Fingerprints of the ejecta
The nebular phase of a supernova occurs at late times (more than ~100 days after peak brightness), when the ejected material has expanded and thinned enough that we can finally see into the supernova’s inner layers. Radioactive decay continues to deposit energy into this gas, causing it to glow. At this stage, we observe emission lines from individual elements, and the shapes of those lines reveal how the newly forged elements are distributed throughout the ejecta. Because different explosion models predict different spatial distributions, nebular spectroscopy serves as a powerful forensic tool for testing which models best match real supernovae. The mid-infrared (MIR) region is especially valuable for this work—it provides clean, isolated lines from each of the key element groups.
Nebular line profiles can be thought of as flattened (2D) CAT scans of the supernova ejecta. The extremely high expansion velocities (up to ~10,000 km/s) Doppler-broaden the emission lines, so the observed line profile effectively maps the cross-sectional brightness at each line-of-sight velocity slice.

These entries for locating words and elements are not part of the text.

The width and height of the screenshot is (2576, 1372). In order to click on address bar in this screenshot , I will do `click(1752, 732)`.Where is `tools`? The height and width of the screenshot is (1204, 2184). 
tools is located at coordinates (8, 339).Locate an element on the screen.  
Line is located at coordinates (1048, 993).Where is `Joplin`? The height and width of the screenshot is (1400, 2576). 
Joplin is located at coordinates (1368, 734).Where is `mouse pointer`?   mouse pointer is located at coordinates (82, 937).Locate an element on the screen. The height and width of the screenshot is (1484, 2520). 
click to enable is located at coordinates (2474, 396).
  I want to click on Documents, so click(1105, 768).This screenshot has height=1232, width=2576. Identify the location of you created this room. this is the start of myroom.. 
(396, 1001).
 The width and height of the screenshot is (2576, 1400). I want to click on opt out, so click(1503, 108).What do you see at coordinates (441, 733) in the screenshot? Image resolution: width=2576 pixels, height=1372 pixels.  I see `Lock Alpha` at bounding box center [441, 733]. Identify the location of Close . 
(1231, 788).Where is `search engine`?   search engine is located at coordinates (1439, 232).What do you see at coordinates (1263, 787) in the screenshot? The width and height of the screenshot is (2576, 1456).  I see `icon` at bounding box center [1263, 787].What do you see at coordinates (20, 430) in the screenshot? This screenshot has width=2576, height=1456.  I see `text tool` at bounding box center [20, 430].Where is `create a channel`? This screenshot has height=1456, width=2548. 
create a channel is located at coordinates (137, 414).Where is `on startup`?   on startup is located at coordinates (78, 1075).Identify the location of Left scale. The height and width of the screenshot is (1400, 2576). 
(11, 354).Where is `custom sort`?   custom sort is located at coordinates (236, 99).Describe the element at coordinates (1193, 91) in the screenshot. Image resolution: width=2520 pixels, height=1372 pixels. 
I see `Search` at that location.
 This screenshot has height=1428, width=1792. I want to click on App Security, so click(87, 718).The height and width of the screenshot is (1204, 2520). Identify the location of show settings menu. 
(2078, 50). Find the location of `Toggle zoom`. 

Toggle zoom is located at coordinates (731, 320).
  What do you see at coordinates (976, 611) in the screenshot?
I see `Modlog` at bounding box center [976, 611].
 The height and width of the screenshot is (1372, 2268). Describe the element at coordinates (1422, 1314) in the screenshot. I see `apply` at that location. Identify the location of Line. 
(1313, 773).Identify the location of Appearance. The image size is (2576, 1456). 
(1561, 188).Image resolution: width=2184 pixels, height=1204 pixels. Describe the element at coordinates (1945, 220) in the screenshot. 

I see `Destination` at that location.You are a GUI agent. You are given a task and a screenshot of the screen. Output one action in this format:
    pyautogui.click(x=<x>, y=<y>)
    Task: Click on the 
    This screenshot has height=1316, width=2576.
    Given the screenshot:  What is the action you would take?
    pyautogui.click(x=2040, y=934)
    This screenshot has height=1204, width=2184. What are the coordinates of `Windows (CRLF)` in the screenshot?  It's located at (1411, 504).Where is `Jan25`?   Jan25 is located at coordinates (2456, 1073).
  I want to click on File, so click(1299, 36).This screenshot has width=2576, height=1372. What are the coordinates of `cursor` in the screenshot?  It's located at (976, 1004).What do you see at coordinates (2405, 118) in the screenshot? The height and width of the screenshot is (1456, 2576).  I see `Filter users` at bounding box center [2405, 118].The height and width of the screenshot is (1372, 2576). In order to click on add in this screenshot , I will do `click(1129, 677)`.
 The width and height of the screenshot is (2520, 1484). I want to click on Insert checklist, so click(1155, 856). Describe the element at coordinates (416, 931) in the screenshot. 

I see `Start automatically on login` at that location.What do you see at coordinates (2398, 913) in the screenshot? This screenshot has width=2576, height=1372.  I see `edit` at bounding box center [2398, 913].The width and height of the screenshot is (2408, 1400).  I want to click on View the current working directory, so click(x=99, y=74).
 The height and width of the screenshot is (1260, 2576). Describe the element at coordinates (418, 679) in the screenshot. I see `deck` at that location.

In the simplest case—a uniform, glowing sphere of gas (left video)—those cross-sections are circles (A = πr2), producing a smooth, parabolic line shape. If instead some material is missing from the center, forming a thick spherical shell (right video), the smaller inner parabola is subtracted from the larger one, flattening the top of the line profile. We indeed observe such flat-topped profiles in the intermediate-mass elements of normal Type Ia supernovae, indicating that these elements reside in the outer layers of the ejecta.
Layered ejecta in normal SN Ia
The above element distributions were derived from the nebular line profiles of the normal Type Ia supernova SN 2024gy. Although the geometry is more complex than a uniform sphere, the same physical principles apply. The ejecta show a clear layered structure: the stable iron-group elements (traced by 58Ni, produced at the highest densities), the radioactive iron-group elements (traced by 56Co, from slightly lower-density burning), and the intermediate-mass elements (traced by Ar and Ca, formed at still lower densities) each occupy distinct regions. This stratification indicates that the explosion involved a detonation—a fast, supersonic burning phase that prevents strong mixing between layers. Detailed analysis of novel features in the [Ni II] and [Ni III] lines (singly and doubly ionized nickel) further suggests that SN 2024gy resulted from a near-Chandrasekhar-mass white dwarf that exploded via a delayed detonation.